Результат столкновения, например, объективности пассажира с субъективной злобностью обманувшегося в жизни человека (всего лишь человека).

 

Бедный Чехов.

Бедный Чехов. Что я с ним делаю. Пришёл на разборе каких-то произведений его к мысли, что он ницшеанец с самого начала творчества до конца – и… Пробую и пробую одно за другим его произведения примерить на этот аршин.

Вот и “Пассажир первого класса” (1886) попался.

Кстати, в тот же вечер попался на глаза и документальный (так теперь их называют) фильм “Большая провокация – Повелитель мозга”.

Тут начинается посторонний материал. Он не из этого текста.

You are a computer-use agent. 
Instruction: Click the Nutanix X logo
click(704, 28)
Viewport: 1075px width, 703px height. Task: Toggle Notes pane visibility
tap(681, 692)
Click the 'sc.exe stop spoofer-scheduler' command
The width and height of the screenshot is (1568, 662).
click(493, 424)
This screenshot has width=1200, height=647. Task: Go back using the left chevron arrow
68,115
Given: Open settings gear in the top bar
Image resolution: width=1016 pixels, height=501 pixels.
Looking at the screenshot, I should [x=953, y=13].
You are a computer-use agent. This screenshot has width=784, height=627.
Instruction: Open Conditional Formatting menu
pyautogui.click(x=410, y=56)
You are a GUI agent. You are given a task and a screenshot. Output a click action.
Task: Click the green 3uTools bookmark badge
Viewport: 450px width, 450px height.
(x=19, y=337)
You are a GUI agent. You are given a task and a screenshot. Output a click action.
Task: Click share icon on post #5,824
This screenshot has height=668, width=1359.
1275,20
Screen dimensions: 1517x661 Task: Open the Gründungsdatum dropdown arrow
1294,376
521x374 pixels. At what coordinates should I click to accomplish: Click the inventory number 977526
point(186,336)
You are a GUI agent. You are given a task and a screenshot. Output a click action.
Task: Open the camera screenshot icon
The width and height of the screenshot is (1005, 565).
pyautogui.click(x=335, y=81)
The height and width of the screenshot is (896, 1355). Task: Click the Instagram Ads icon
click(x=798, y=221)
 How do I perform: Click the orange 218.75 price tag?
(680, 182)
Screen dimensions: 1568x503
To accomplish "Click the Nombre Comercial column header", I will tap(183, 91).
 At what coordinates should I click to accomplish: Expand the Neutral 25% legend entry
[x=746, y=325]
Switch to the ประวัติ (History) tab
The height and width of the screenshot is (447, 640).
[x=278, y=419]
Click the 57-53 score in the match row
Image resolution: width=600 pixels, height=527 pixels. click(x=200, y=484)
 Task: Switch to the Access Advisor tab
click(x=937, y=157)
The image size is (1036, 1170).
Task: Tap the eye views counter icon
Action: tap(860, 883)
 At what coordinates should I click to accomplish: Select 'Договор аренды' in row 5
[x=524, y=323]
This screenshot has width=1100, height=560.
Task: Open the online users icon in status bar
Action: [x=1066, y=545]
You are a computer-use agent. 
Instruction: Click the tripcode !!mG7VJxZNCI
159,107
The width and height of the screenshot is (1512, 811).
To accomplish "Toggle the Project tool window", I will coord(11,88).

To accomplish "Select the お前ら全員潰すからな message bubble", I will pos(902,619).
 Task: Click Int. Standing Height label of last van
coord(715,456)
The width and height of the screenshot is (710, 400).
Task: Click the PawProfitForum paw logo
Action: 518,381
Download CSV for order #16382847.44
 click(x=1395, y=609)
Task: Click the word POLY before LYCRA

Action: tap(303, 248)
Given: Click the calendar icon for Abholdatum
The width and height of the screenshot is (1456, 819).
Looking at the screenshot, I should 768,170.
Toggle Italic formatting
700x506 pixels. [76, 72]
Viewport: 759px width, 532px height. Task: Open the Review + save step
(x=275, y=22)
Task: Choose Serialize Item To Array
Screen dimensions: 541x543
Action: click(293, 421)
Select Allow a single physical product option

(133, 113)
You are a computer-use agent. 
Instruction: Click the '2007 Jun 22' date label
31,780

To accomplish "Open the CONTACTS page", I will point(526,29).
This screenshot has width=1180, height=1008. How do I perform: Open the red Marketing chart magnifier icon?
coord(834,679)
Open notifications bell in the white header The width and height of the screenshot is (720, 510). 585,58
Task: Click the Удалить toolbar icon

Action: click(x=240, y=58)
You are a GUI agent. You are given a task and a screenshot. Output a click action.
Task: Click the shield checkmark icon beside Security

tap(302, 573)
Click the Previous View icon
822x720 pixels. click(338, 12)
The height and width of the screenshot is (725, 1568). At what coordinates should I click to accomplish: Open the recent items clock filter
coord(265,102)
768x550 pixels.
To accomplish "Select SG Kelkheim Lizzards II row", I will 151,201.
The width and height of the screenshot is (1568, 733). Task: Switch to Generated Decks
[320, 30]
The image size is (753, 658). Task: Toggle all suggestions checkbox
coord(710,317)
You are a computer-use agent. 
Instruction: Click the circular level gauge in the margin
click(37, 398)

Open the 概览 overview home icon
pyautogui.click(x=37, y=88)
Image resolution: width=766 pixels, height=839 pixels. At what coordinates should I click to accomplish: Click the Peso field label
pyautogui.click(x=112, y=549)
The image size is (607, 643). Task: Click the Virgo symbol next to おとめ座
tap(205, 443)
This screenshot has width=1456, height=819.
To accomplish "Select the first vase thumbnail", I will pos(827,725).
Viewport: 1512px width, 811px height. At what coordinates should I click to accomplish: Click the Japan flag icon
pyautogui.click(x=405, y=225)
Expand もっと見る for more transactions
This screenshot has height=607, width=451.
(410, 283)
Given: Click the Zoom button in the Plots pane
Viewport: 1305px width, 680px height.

“Учёный утверждает, что наш мозг совершенно "не заточен" на интеллектуальные усилия. Он не хочет работать! Ведь когда мозг активно действует, он расходует до 25% всей энергии организма! Вот он и хочет её экономить, сопротивляется тому, что мы заставляем его трудиться. Но талантливые люди и гении есть – в этом уверен Савельев” (http://dok-one.ru/nayka/1147-bolshaya-provokaciya-2-povelitel-mozga-19032013.html).

Так если это правда, и талантливые выделяются, то ницшеанцу, мечтающему улететь вообще в метафизическое пространство, в Вечность, где нет смерти, в апричинность и т.п., куда-то над Добром и Злом, - ницшеанцу интересно посадить в лужу именно талантливого. Что Чехов и делает в упомянутом рассказе. Он на такое мастак. “Чехов написал очень много маленьких трагедий о людях, проглядевших жизнь”, - метко заметил Горький.

Что значит художник! Идёт по пути наибольшего сопротивления.

Ну, казалось бы, какой он проглядевший жизнь, этот пассажир?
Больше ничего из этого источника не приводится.